The turmoil that has swept Southeast Asia triggered wild gyrations on world stock markets and contributed on Oct. 27 to the largest single-day point drop in the Dow Jones index of key U.S. stocks -- quickly welcomed by Fed Chairman Alan Greenspan as all-but-overdue.

Stocks have made back some of those losses, but investors would still be well-advised to keep their seatbelts fastened as markets continue to seesaw amid widespread concern that the troubles in Asia are far from over.

For example, Tokyo's 225-share Nikkei index plunged 4.2 percent Friday, while Hong Kong's Hang Seng Index lost 2.96 percent, contributing to a 1.3 percent fall in the Dow Jones. And few observers believe this week will bring much relief.

"Right now, the preoccupation for the Fed has to be with the financial instability around the world that has touched the U.S. market and does represent real concerns for the U.S. economy," said David Levy, vice chairman at the Jerome Levy Institute, an academic forecasting center in Mount Kisco, New York.

Not a single one of 24 economists polled Friday said they expected the U.S. central bank to tighten credit Wednesday. Only two said it would do so at the Federal Open Market Committee's last meeting this year, on Dec. 16.

Fed policy-makers last raised interest rates March 25, when they bumped up the federal funds rate -- which banks charge each other for overnight loans -- by a quarter point to 5.5 percent in a bid to head off inflationary pressure.

In its four subsequent meetings the committee opted to keep its hands off the interest-rate trigger.

But there is a growing chorus of observers who say the Fed would have chosen to bump up interest rates pre-emptively this week, raising investment costs to put a damper on economic activity, had it not been for the Asian swoon.

"The odds of a Fed tightening in the absence of the financial market strains would not be 100 percent but would still be a pretty good bet," said Lou Crandall, economist at Wrightson & Associates in New York.

After all, analysts point out, the U.S. economy continues to grow at a rate far above what most would consider sustainable by traditional economic wisdom.
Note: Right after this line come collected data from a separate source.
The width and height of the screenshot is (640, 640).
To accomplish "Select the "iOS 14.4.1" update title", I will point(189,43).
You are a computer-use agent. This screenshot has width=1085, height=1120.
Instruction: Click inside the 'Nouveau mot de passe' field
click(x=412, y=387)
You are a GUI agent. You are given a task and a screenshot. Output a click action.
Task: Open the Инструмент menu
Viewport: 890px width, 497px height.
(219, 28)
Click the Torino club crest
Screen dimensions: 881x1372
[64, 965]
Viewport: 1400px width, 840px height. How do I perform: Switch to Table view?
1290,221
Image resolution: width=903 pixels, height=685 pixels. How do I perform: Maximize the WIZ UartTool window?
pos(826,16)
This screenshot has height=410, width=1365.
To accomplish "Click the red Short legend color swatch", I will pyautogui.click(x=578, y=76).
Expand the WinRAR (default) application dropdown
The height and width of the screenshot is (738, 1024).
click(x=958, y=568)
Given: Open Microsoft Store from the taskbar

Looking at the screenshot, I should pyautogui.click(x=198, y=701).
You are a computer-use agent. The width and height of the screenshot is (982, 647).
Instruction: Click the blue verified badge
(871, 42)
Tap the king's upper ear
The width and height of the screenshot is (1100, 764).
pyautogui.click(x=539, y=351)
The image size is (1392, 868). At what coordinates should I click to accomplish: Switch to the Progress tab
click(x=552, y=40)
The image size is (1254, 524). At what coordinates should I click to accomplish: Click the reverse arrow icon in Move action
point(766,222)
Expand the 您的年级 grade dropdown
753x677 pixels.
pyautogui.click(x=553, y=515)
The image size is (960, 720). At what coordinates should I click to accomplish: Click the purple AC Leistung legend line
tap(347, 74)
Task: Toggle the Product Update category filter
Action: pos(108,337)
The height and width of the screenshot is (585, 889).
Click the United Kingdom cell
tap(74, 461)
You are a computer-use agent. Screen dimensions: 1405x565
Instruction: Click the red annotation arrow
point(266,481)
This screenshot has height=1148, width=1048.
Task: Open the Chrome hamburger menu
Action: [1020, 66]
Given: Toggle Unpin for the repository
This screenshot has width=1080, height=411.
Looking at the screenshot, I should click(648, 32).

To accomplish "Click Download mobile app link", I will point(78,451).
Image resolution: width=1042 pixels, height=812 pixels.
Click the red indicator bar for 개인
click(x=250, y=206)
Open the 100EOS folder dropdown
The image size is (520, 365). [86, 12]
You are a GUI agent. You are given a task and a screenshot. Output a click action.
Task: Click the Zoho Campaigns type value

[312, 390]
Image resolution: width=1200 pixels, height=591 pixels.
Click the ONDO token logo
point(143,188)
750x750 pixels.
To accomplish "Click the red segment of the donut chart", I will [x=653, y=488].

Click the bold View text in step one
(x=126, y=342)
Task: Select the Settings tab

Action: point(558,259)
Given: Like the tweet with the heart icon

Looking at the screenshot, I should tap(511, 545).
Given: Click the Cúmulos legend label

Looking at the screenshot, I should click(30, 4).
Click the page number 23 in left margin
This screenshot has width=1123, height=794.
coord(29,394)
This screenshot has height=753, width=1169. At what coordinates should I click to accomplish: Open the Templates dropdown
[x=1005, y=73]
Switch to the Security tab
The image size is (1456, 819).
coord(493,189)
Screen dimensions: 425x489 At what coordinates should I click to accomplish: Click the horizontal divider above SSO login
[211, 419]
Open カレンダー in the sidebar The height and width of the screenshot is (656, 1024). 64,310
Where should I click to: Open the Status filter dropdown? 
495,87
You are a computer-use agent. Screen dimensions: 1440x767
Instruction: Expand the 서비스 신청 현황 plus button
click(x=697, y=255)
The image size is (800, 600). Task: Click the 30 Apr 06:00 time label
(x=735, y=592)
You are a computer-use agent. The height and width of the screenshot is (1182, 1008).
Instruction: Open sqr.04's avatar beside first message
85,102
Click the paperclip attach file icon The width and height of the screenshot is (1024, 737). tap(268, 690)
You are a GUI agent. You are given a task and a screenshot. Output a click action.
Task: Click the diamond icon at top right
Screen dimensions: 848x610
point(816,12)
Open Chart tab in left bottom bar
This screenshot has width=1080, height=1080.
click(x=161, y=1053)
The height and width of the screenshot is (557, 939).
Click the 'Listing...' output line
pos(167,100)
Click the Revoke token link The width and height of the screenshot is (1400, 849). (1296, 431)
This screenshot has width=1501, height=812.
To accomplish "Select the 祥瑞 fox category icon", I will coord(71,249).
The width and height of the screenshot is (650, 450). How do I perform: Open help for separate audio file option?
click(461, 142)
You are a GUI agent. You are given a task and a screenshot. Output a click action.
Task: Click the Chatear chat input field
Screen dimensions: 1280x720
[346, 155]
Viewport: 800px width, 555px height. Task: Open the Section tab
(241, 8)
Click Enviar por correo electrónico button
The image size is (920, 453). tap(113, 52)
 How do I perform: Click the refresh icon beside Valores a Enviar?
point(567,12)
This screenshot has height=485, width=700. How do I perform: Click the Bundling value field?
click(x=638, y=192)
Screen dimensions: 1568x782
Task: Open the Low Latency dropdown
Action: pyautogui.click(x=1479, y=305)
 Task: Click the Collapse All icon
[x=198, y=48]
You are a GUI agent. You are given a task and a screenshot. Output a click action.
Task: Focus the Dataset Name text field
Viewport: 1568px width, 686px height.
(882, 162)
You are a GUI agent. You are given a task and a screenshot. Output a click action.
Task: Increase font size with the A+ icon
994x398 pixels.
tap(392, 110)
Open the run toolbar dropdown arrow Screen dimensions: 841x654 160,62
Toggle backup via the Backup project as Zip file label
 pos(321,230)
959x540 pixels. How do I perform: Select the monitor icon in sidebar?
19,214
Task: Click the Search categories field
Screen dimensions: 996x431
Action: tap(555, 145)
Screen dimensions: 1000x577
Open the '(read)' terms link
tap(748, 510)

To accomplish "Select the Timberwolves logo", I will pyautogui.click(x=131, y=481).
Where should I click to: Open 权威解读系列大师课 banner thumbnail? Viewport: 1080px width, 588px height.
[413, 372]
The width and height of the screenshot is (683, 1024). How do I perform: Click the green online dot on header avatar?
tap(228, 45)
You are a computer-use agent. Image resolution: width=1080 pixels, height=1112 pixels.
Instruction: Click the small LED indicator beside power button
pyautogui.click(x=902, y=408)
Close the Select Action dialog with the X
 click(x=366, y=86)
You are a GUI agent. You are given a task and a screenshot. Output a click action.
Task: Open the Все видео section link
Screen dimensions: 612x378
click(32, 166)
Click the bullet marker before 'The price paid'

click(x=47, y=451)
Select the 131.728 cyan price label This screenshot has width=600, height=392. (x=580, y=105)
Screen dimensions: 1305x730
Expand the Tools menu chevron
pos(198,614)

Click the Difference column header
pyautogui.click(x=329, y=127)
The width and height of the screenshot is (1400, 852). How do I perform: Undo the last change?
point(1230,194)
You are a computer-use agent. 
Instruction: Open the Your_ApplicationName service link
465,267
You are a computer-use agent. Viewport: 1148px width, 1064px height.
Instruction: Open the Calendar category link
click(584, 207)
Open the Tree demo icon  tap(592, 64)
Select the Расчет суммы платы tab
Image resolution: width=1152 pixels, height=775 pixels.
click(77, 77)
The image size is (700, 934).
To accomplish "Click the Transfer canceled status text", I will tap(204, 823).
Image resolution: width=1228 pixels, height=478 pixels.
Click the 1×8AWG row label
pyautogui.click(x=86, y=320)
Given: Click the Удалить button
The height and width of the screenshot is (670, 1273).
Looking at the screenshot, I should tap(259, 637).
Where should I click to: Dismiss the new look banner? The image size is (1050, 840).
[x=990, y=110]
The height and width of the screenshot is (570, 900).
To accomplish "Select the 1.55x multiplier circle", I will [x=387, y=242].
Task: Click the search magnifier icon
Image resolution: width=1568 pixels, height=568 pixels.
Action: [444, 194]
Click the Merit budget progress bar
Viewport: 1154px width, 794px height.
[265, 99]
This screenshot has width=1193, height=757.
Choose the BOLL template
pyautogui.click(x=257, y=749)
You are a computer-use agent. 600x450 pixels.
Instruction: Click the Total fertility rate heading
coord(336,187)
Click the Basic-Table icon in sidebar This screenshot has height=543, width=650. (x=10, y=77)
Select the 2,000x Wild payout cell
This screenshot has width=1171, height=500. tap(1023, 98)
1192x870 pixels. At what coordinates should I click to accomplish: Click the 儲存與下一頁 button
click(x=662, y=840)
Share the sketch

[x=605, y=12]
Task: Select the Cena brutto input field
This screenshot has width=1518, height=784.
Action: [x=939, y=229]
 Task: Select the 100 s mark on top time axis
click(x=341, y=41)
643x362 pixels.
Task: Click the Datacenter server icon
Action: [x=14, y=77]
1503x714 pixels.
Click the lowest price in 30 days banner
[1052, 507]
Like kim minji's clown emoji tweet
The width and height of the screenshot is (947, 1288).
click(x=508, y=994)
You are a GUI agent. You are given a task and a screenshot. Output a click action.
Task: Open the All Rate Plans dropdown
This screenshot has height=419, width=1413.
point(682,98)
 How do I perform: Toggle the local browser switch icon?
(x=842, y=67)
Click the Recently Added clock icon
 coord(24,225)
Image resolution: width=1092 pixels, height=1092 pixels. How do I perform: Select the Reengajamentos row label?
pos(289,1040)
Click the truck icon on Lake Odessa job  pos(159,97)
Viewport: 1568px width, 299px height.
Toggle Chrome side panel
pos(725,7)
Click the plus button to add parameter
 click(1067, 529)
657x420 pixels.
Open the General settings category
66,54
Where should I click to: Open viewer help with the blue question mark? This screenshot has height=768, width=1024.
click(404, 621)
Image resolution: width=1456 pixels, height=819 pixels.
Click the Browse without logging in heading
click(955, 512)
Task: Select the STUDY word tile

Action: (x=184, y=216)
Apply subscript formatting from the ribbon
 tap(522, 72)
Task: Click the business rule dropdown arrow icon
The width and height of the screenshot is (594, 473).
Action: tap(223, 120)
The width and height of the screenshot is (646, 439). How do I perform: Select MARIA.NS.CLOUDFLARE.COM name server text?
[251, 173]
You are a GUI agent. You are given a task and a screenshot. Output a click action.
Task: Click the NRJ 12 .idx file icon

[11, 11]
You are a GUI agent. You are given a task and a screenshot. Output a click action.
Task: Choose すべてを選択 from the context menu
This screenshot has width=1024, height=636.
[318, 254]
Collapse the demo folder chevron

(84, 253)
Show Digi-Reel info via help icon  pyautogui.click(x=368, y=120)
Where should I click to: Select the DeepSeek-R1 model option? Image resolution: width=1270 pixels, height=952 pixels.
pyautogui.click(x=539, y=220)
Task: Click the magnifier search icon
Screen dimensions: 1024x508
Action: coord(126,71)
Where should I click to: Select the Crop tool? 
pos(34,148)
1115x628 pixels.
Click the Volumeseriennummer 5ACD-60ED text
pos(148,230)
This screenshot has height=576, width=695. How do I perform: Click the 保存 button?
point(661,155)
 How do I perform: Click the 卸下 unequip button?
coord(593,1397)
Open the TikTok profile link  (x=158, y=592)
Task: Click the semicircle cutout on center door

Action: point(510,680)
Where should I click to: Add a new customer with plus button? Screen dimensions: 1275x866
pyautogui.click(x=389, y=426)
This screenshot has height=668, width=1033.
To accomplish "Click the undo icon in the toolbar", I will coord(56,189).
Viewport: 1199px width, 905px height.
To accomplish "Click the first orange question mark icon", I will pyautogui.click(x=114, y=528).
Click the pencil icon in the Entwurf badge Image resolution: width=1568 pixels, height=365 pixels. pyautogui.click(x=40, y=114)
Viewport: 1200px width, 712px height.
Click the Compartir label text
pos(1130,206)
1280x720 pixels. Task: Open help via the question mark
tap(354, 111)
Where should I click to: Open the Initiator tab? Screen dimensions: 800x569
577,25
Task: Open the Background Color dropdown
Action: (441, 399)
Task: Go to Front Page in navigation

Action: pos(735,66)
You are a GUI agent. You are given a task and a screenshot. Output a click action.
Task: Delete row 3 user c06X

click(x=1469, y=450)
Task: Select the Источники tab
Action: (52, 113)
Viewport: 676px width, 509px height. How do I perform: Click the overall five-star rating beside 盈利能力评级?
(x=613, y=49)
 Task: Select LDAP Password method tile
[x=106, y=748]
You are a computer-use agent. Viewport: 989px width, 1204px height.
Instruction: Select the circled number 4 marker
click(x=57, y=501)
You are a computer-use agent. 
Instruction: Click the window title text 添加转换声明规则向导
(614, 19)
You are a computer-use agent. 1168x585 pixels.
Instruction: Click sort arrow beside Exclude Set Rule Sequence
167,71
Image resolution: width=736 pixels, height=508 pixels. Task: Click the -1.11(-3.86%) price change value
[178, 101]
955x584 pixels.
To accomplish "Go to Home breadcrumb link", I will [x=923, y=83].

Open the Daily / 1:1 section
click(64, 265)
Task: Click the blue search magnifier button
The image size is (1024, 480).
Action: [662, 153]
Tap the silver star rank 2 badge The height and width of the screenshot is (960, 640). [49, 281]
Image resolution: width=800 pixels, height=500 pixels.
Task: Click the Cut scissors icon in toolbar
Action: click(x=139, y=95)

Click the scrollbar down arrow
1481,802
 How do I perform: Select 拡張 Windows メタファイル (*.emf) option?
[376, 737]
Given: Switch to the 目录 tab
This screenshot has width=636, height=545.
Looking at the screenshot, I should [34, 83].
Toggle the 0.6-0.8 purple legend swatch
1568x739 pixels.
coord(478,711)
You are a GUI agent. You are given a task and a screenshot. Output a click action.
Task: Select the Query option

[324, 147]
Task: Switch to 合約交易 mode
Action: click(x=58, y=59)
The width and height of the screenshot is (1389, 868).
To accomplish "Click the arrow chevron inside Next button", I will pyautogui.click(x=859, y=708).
Growth in the year's third quarter has been estimated at 3.5 percent after 3.3 percent in the April-June period.

"Not only is the economy running above trend, but the Fed's forecast of a perceptible deceleration hasn't materialized," said Crandall.

Greenspan's unusually explicit warning Oct. 8 that the U.S. economy may be on an "unsustainable track" is still ringing in many ears on Wall Street.

His second-in-command, Alice Rivlin, said Friday she saw no reason why the seven-year U.S. expansion could not continue as long as policy makers were "careful."

"This is an economy running at very high speed with very tight labor markets," she said. "The danger seems to be on the inflationary side, and not on the deflationary side."